**What to work on**
When you reach the line with "How do I perform: Switch", start repeating the lines exactly and keep going to the end of the records, but drop every picture.

**Entries supplied**
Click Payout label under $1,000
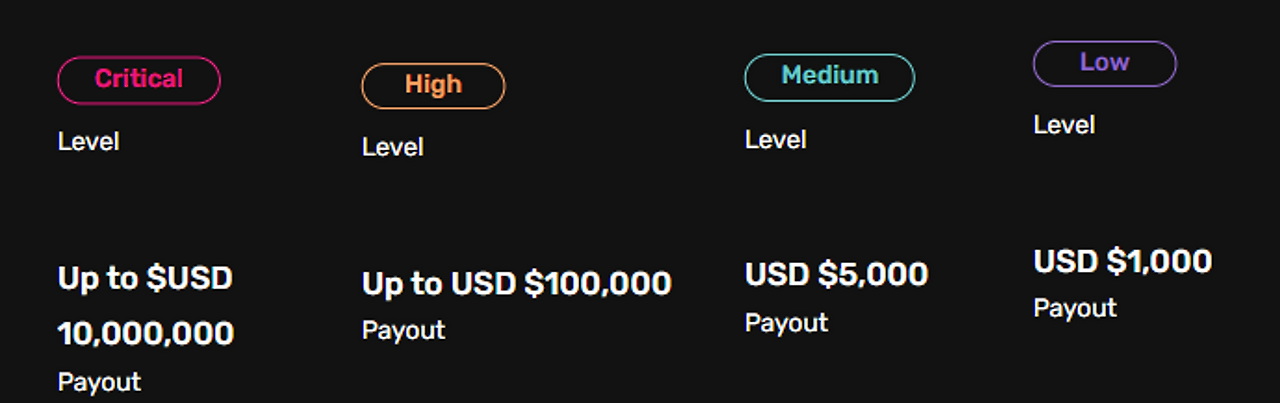The image size is (1280, 403). [1075, 308]
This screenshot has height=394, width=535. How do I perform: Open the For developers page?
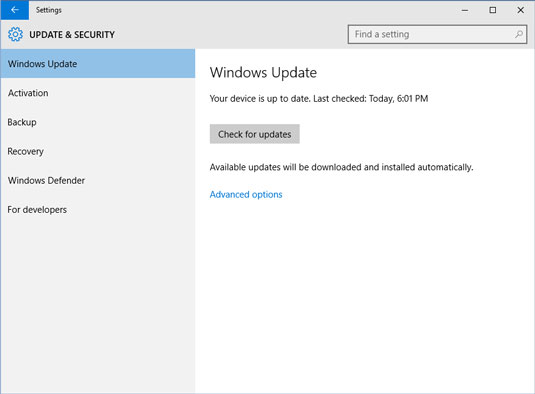(98, 210)
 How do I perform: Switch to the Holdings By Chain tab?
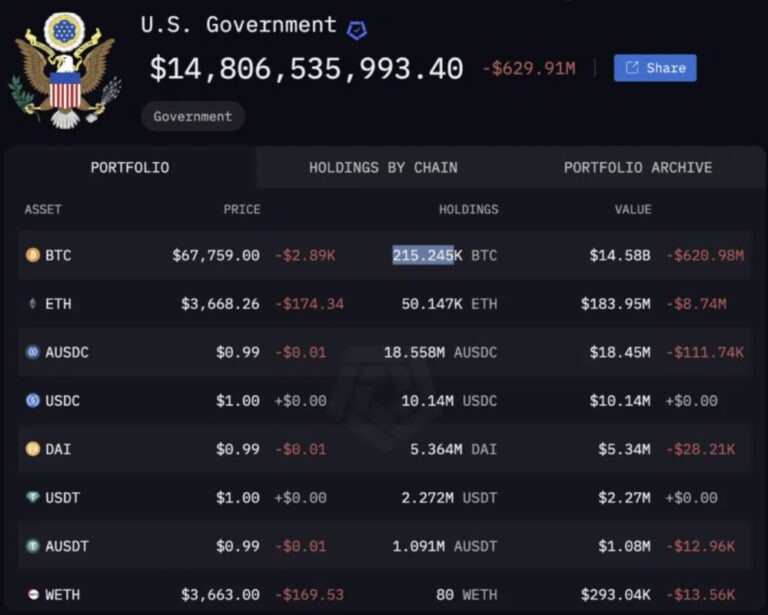click(x=383, y=167)
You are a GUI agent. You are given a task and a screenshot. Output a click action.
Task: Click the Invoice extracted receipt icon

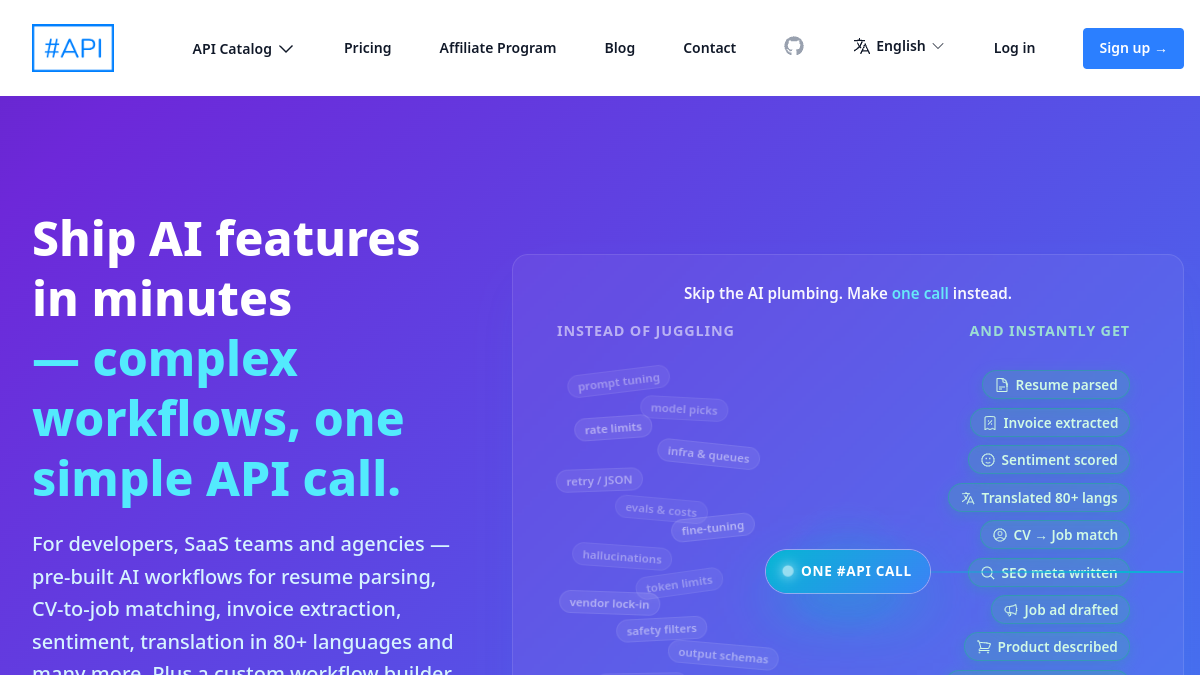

**Written solution**
 How do I perform: Switch to the Holdings By Chain tab?
click(x=383, y=167)
You are a GUI agent. You are given a task and a screenshot. Output a click action.
Task: Click the Invoice extracted receipt icon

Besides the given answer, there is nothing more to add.